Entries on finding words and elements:
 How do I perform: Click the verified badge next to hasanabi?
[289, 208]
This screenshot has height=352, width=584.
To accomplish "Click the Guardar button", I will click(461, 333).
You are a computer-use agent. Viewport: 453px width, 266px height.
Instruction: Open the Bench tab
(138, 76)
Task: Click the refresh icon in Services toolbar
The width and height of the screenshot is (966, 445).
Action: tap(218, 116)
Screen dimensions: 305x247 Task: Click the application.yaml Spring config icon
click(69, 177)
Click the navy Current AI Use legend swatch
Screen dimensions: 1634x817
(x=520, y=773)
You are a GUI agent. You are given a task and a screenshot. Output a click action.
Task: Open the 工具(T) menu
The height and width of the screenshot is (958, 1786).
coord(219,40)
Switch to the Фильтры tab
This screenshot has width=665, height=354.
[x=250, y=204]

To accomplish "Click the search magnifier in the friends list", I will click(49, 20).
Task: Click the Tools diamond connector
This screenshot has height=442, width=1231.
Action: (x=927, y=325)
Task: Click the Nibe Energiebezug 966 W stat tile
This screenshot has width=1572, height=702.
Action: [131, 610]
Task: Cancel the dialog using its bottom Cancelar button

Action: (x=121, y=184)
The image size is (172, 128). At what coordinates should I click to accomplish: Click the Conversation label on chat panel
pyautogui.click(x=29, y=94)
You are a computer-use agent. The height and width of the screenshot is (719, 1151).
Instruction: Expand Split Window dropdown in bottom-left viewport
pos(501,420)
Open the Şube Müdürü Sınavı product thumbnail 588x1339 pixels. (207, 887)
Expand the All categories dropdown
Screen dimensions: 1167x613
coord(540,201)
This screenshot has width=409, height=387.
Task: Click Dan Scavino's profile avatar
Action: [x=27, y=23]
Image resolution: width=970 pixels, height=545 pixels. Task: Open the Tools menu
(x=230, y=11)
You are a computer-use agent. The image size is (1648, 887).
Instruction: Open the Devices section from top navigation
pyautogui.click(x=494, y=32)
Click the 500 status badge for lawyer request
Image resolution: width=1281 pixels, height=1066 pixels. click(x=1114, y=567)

◆ **Do this**: Reproduce the records starting at the line that contains "You are a computer-use agent. The height" and ending after the line that contains "pos(501,420)", requests included, with each coordinate in the answers multiplied by 1.75 and rounded to a whole number, halves rounding up.

◆ **The reply**:
You are a computer-use agent. The height and width of the screenshot is (719, 1151).
Instruction: Expand Split Window dropdown in bottom-left viewport
pos(877,735)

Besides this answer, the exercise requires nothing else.